Now dist[i][j] = min(dist[i][j], dist[i][3] + dist[3][j]). (Start from matrix after k=2.)

Row i = 0

• dist[0][0]: current 0, via = 6 + 2 = 8 → min(0,8)=0 → no change
• dist[0][1]: current 3, via = 6 + 5 = 11 → min(3,11)=3 → no change
• dist[0][2]: current 5, via = 6 + 7 = 13 → min(5,13)=5 → no change
• dist[0][3]: current 6, via = 6 + 0 = 6 → no change

Row i = 1

• dist[1][0]: current 8, via = 3 + 2 = 5 → min(8,5)=5 → update dist[1][0] = 5
• dist[1][1]: current 0, via = 3 + 5 = 8 → min(0,8)=0 → no change
• dist[1][2]: current 2, via = 3 + 7 = 10 → min(2,10)=2 → no change
• dist[1][3]: current 3, via = 3 + 0 = 3 → no change

Row i = 2

• dist[2][0]: current 13, via = 1 + 2 = 3 → min(13,3)=3 → update dist[2][0] = 3
• dist[2][1]: current 5, via = 1 + 5 = 6 → min(5,6)=5 → no change
• dist[2][2]: current 0, via = 1 + 7 = 8 → min(0,8)=0 → no change
• dist[2][3]: current 1, via = 1 + 0 = 1 → no change

Row i = 3

• dist[3][0]: current 2, via = 0 + 2 = 2 → no change
• dist[3][1]: current 5, via = 0 + 5 = 5 → no change
• dist[3][2]: current 7, via = 0 + 7 = 7 → no change
• dist[3][3]: current 0, via = 0 + 0 = 0 → no change

After applying these updates using k=3 as an intermediate vertex, the matrix becomes:

From \ To	0	1	2	3
0	0	3	5	6
1	5	0	2	3
2	3	5	0	1
3	2	5	7	0

This matrix now represents the shortest path distances between all pairs of vertices when considering vertex 3 as an intermediate step in the paths.
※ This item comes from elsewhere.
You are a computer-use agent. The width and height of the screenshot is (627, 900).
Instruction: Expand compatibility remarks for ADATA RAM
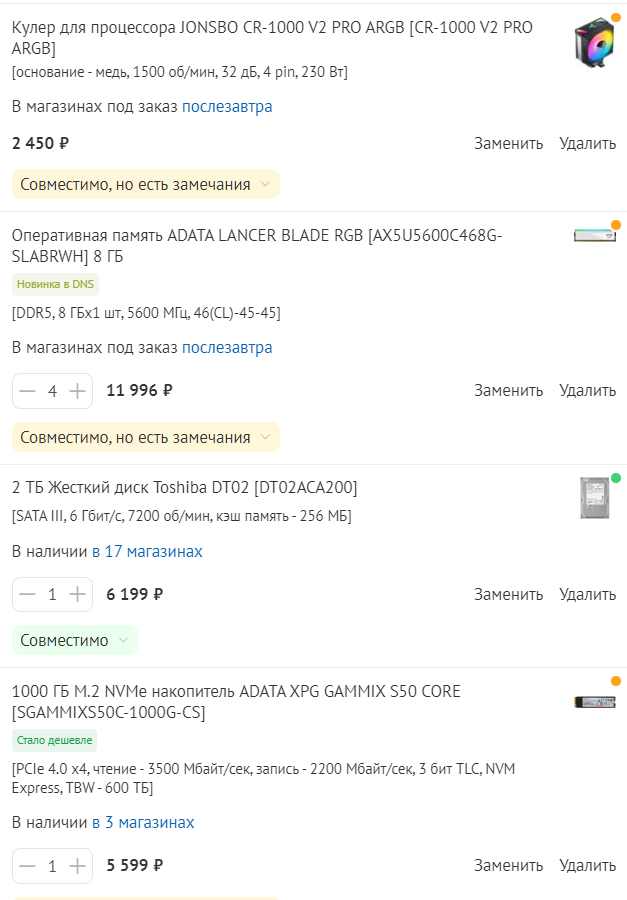pos(145,437)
The value of dist[i][j] represents the shortest distance from vertex i to vertex j after incorporating paths that pass through vertex 3.

Real Life Applications

Floyd–Warshall is used in:

• GPS navigation systems (finding shortest routes between multiple locations).
• Airline route planning (shortest flight routes even with layovers).
• Network routing (finding quickest path for data packets between computers).
• Logistics (fastest delivery paths in a supply chain network).

Conclusion

The Floyd–Warshall algorithm is a fundamental method for solving the all-pairs shortest path problem in weighted graphs. It works by progressively considering each vertex as an intermediate point and updating the shortest distances between every pair of vertices. The algorithm is simple to implement, versatile enough to handle negative edge weights (excluding negative cycles), and ensures accurate shortest path computation.